More than anything else, digital media’s effect on sports journalism has been as an accelerant.
Digital media have accelerated sports journalism the same way they have news-side journalism (Schmitz Weiss & Higgins Joyce, 2009). Reporters are doing more work than before, and they are being required to work faster. Digital media have made it possible for sports journalists to publish news updates around the clock, and are changing the basic model for reporting news.
In the print era, that model could be described as “gather-sort-report.” Publishing a story came at the end of the cycle. The day’s work built to a story that was reported. Interviews I’ve conducted suggest that in the digital media age, that model is changing to “gather- report-sort.” Publication is now a part of the process, not the result of it. The presence of digital journalism outlets like ESPN.com and Yahoo! Sports has increased this pressure exponentially, primarily (it appears) among reporters covering professional and major college sports.
The competition from digital outlets is incredibly strong, and many of the reporters I’ve interviewed said they struggled to keep up with the national digital reporters. Several reporters indicated that, as a result of digital and social media, their routine in breaking news was “tweet-blog-story” —where news is first posted to their own Twitter feeds, then posted to the newspaper’s website (either on a blog or on the website itself, something that varies from newspaper to newspaper) and then a story is written that runs both in print and online.

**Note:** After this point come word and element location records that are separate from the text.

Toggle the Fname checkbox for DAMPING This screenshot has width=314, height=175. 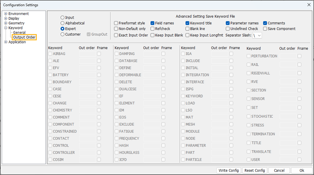pos(163,54)
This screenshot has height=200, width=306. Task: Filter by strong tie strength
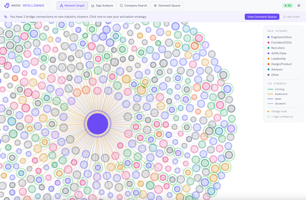[x=279, y=89]
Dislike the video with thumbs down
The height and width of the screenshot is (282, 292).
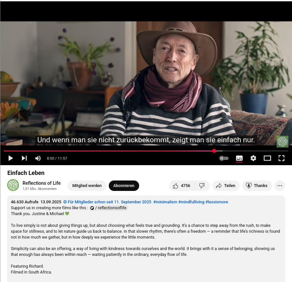(x=202, y=186)
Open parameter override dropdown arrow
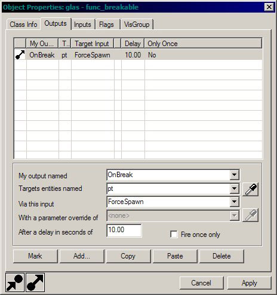 tap(235, 215)
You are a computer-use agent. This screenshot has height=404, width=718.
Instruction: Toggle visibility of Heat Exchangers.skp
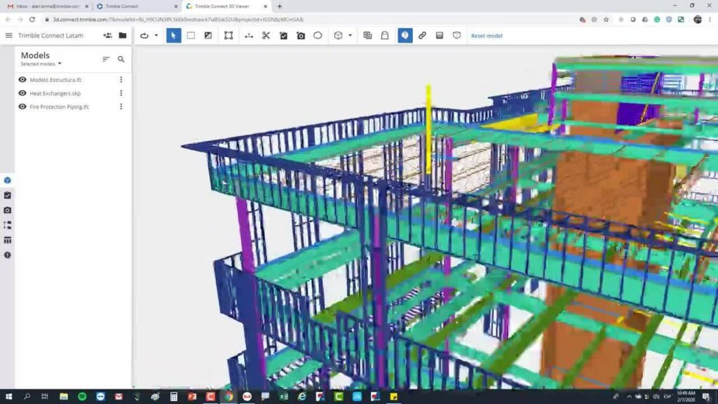click(21, 93)
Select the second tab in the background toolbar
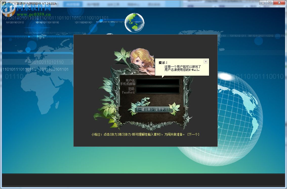Viewport: 287px width, 189px height. (x=94, y=4)
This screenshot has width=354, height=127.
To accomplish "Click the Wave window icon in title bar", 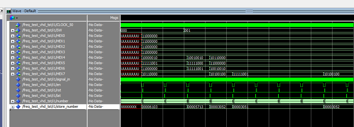I will coord(9,11).
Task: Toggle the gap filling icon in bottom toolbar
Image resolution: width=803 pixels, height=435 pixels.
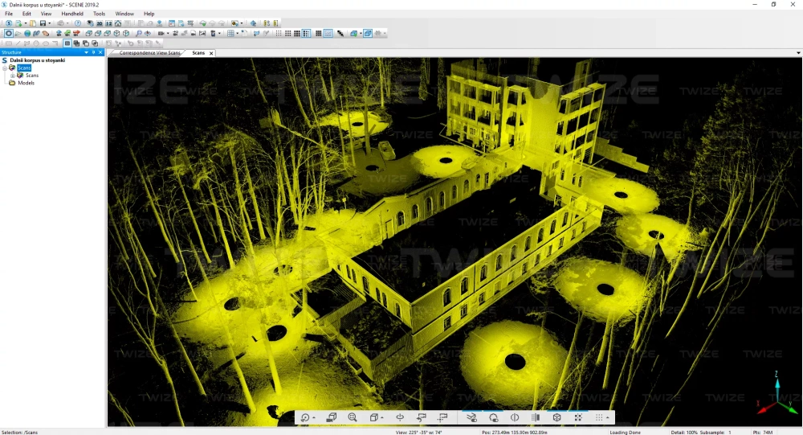Action: (578, 417)
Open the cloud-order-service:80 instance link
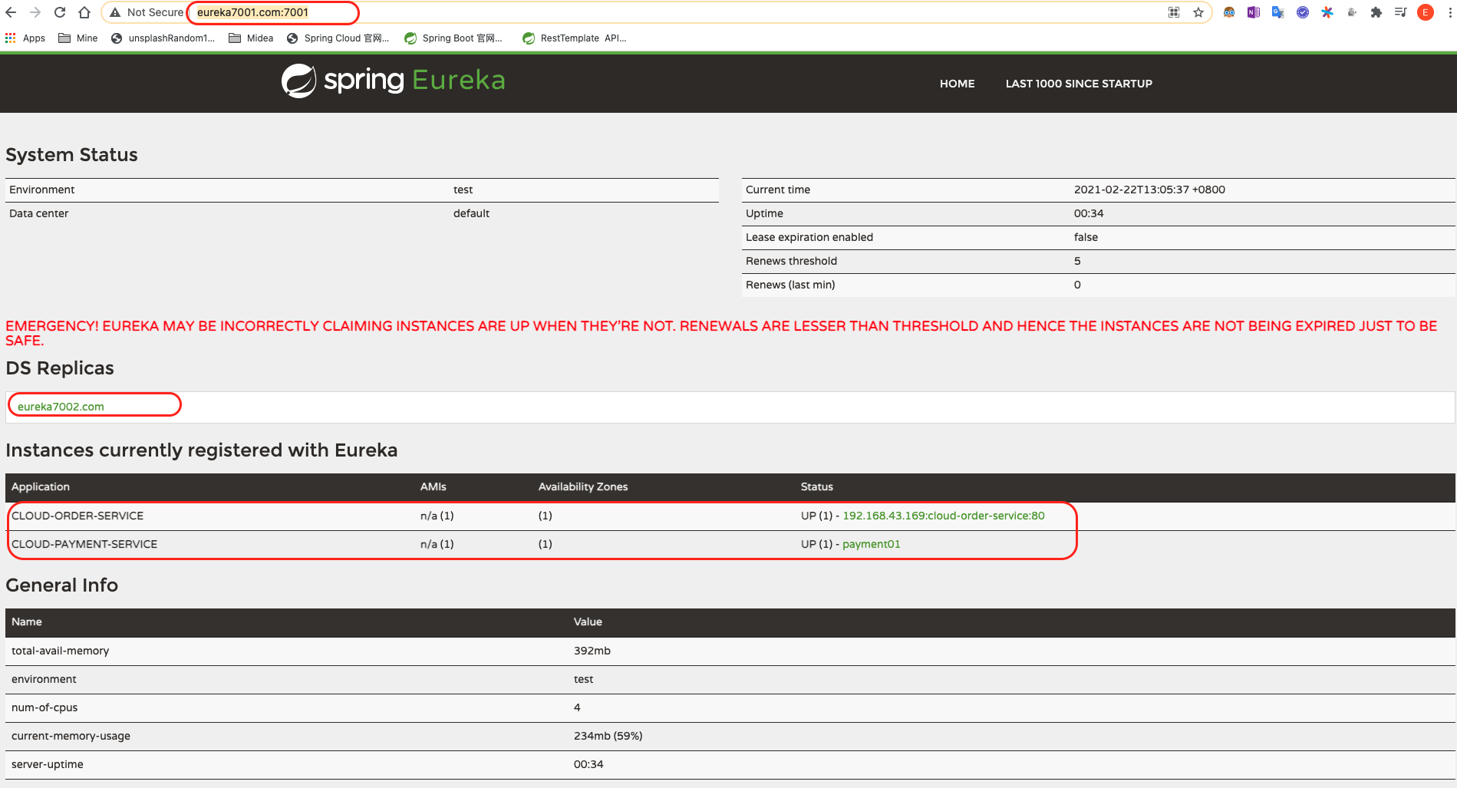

This new routine has brought sports journalism, at least in part, out of its night-shift cocoon and has integrated sports journalists into the rest of the newsroom. Their daily work, the things they are actually expected to do, is beginning to revolve more around the stream than the story. The story is something they are expected to do, but it is now only one thing they are expected to do. It is no longer the focal point of their day.
This evolution from story to stream marks a drastic change from the work of sports journalists that Lowes, Boyle and others have found in their research, and a drastic change from the work patterns described by Vecsey, Walsh, Wilstien and others in their popular accounts of how they do their job as sports journalists. It also marks a change in how Fishman, Gans, Tuchman and others described the work of newspaper journalists. The interview I’ve conducted paint the picture of journalists who are constantly working, constantly reporting and publishing information. “On deadline” used to refer to the hour after the game ended and before a reporter’s story was due to the copy desk. Now, reporters are always on deadline.
If, as an example, a player is missing a game due to injury, that used to become part of a reporter’s game story or notebook. Now, it is tweeted out immediately, and a brief story is posted online before the game even starts. This is the journalism-as-process model in action, in which sports journalism is centered on the ongoing exchange of information throughout the day rather than the story that will appear in the next morning’s paper. The extent to which these changes affect reporters or editors appears to be influenced by the organization they work for.
The interviews also suggest that sports journalists are simply doing more in this digital age than they were previously. Reporters are producing different kinds of content — stories, blog posts, tweets, videos, podcasts, photos — and editors are editing copy, designing print pages, posting stories online, monitoring and updating social media. Reporters are also asked to cover more beats. Of the 12 full-time reporters interviewed, 10 of them considered themselves beat reporters (two were full-time columnists). Of the 10 beat reporters, five of them officially had more than one beat. Three of the 12 full-time editors also covered beats as reporters, and one person was the editor and lone full-time reporter for his department. These workloads are due to the constriction of sports departments, brought about by the economic collapse of the newspaper industry in the first decade of the 2000s.
These factors — more work to do and smaller departments with which to do them — lead to and exacerbate the time crunch sports journalists feel they are facing. They feel they’re producing more content faster, but they wonder if the quality of that content is better, or even comparable, to what was produced in the pre-digital age. They’re also doing so in an environment in which they have less access to the official sources (coaches, players, team officials), all of whom are able to take to digital and social media and act as their own publishers. The shrinking access is considered a huge problem for sports journalists, reflecting the importance of official sources for sports journalism that previous research found, as well as the historically symbiotic relationship between the media and sports.
(This is the first in a series of blog posts about sports journalism that comes from my 2014 dissertation, “Rooting for the Story.” Since it’s been a few years, and what’s been peer-reviewed and published from this is already out there, I’d rather post some of my findings here rather than let them linger in some library forever.)